A Hispanic waiter living off tips gets a 1.2 million dollar mortgage. Soon afterwards, the worst global financial crisis in 80 years hits banks, which collapse like dominoes, in many countries; many currencies, including the Polish zloty, weaken dramatically. How is it possible that the world’s best-paid minds have created such a pathological financial system?
Thousands of studies have been devoted to this question. However, most of them neglect some essential factors, political and human. For one thing, the policies of presidents Bill Clinton and George W. Bush aimed at creating equal opportunities for the least affluent social groups all too often boiled down to giving away loans. For another, the executive remuneration and incentive systems at the largest American banks encouraged undertaking risky and speculative transactions.
Leszek Czarnecki’s book is different in that it presents the actual mechanics of the crisis in a manner that is interesting and understandable even to readers outside the financial industry and suggests what should be done to prevent such crises in the future. The author also explains why the latest changes to financial regulations proposed by the Basel Committee will not protect us against the next crisis.
This book is a must-read, and for a few reasons. Primarily because it is authored by a businessman and banker who, firstly, has achieved success, secondly, ponders the factors behind his success, thirdly, analyses the factors behind the successes and failures of other market players, and fourthly, perhaps most importantly, is willing to share his experiences and conclusions.
What is its greatest value is a very practical approach to banking risk analysis, from the point of view of shareholders, bank executives, and regulators. They all have a shared interest, in a sense, which is to ensure that banks remain financially stable, but they currently use different approaches and different metrics.

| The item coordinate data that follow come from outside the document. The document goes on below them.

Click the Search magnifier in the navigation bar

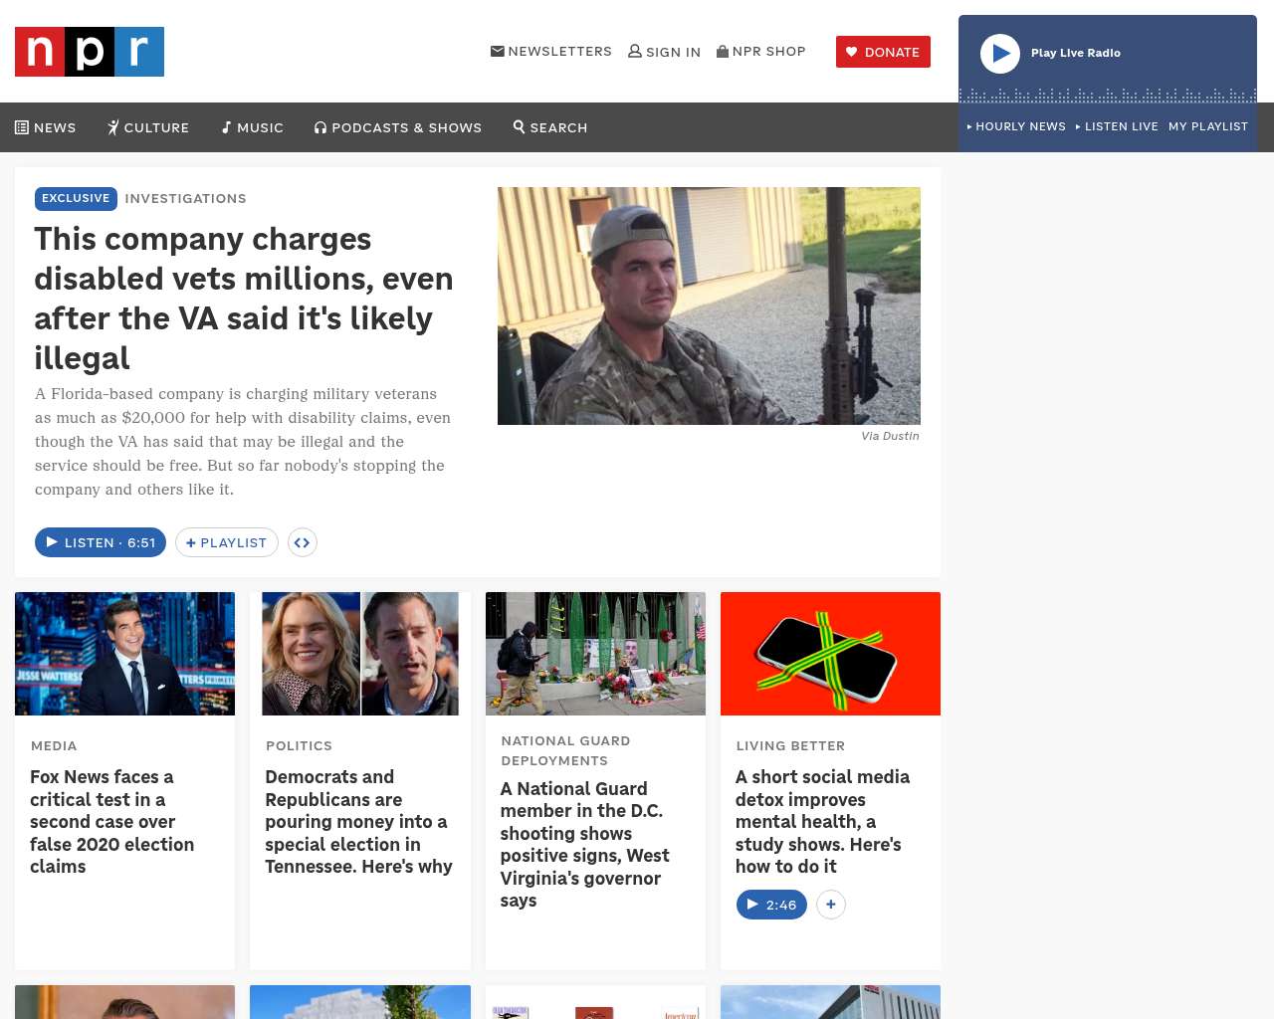519,127
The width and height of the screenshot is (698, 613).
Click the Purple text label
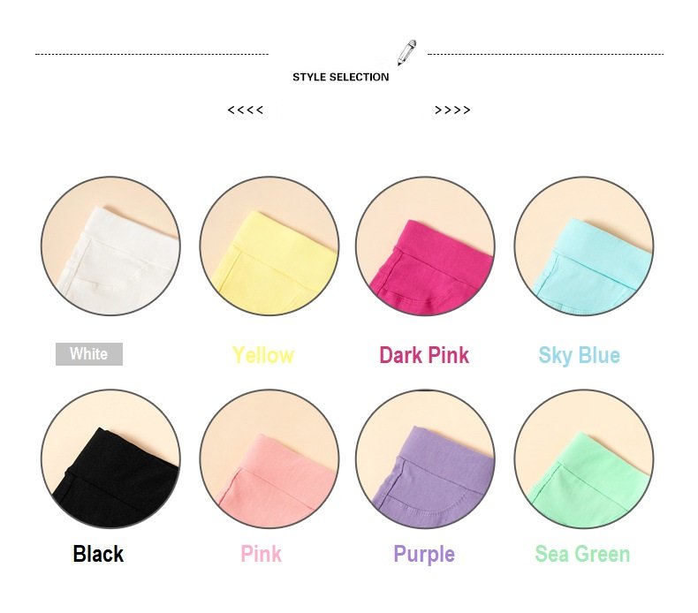(424, 555)
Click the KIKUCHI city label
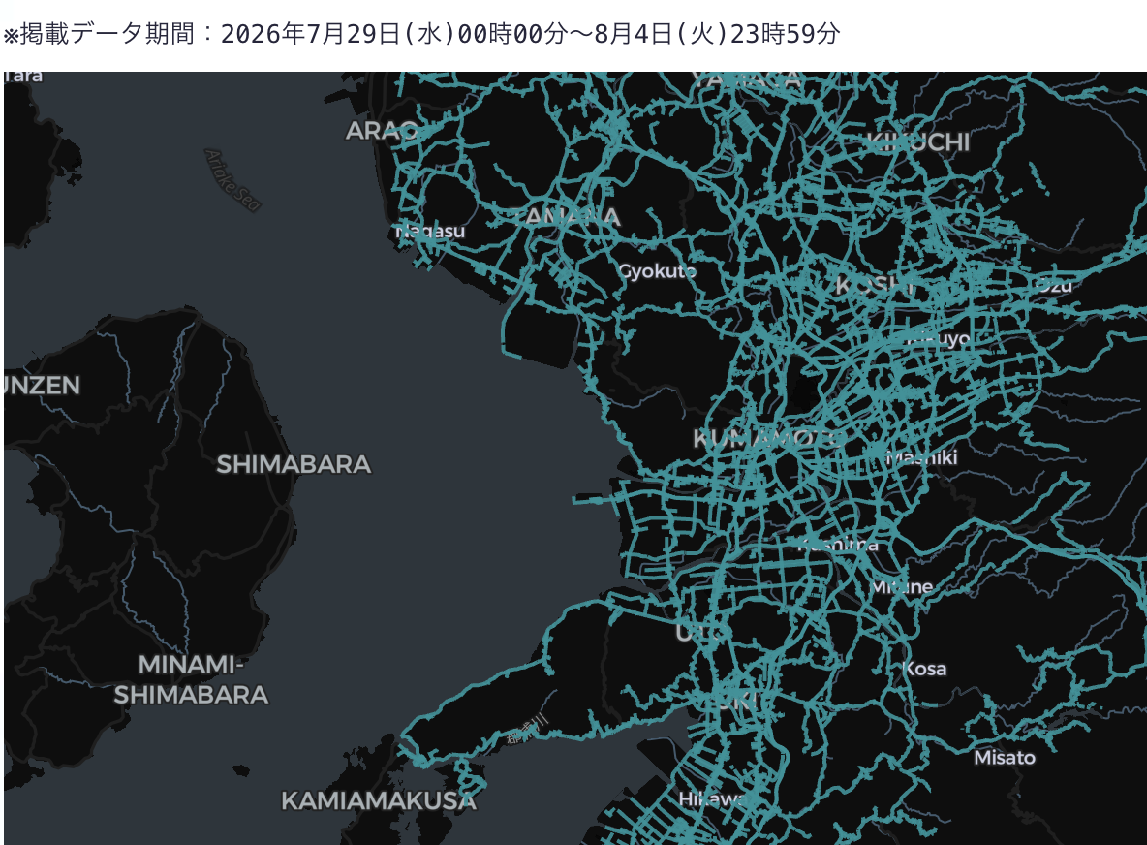 917,141

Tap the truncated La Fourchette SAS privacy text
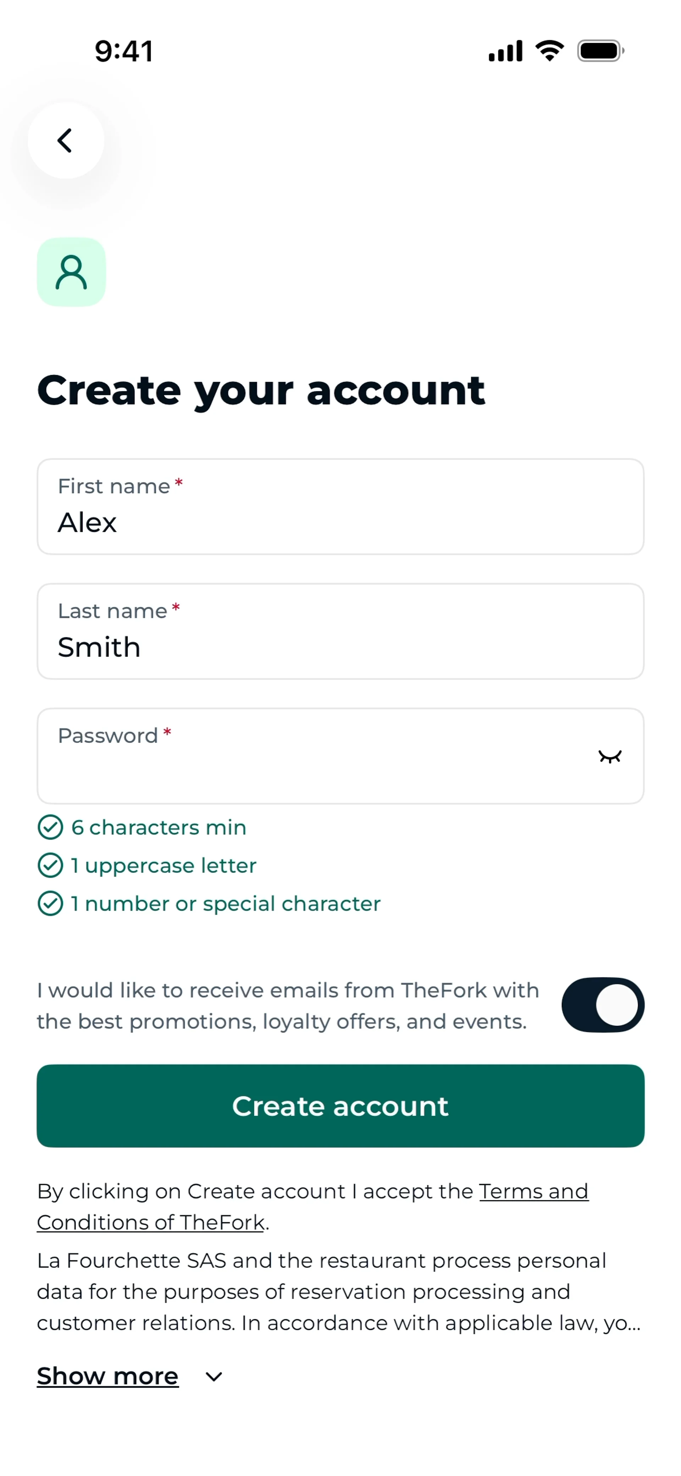point(338,1292)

The proposed method for analysing banking risk, based on the concept of entropy, should become part of banking regulators’ tool kits all over the world, and the book should become required reading for all regulators and central bankers.
What is no less important is that the book is written in simple and vivid language and explains the basic concepts relating to risk in banking so it will be interesting and comprehensible not only to banking professionals but also to laymen, such as journalists, commentators, and all others interested in the subject-matter.

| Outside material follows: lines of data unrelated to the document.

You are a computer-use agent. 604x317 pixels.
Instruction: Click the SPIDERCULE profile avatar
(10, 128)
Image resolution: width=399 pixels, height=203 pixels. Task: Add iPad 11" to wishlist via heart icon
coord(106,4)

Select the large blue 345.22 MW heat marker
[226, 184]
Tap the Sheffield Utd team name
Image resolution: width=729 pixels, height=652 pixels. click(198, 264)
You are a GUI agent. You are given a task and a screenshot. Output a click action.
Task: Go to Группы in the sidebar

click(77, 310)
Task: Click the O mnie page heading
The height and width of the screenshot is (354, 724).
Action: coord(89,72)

The author rightly concludes that renewed ‘asset pumping’ cannot be prevented by the more stringent requirements and safety regulations currently in place, which prompts him to look for solutions that could genuinely minimize the risk of turbulence similar to the 2008 crisis re-occurring in the future.
The exhaustive description of the factors that play a role in an integrated model of a bank’s financial stability should become a canon for all those who deal with banking professionally.
Risk in Banking is the first attempt by the business community of New Europe to join in the global debate on the causes of the financial crisis. It immediately provides a refreshing perspective from a banking entrepreneur who has avoided succumbing to the etiquette of formalized management and supervisory boards. It remains to be hoped that the debate on the future of banking will evolve along the lines of the commonsensical approach proposed by Leszek Czarnecki. Perhaps then we could avoid another crisis.
Leszek Czarnecki graduated from Wrocław University of Technology and received a Ph.D. from the University of Economics in Wrocław. One of the most creative Polish entrepreneurs, he pioneered modern financial solutions in Poland.
His business career goes back to the 1980s, when he established TAN S.A., a company providing underwater engineering services, but for the past twenty years his business activities have been focused on the financial sector. He built the leasing company EFL from scratch and then created Poland’s largest financial group, Getin Holding, whose member companies include the number two insurance company in Poland, TU Europa, and one of the biggest banks, Getin Noble Bank. Six of the companies he has established are listed on the Warsaw Stock Exchange.
He has earned many awards bestowed by various business and media organizations, Polish as well as foreign. He is the only Pole to have been named a rising star of European business by the Financial Times, whereas the Wall Street Journal has recognized him as one of the best managers in Central Europe.
Leszek Czarnecki is an avid cave and wreck diver.
The above has been compiled on the basis of opinions expressed by the following experts:
Professor Krzysztof Rybiński (Rector of Vistula University), Jacek Socha (Partner and Deputy Chairman, PricewaterhouseCoopers Poland) and Jacek Chwedoruk (Managing Director of Rothschild Central and Eastern Europe).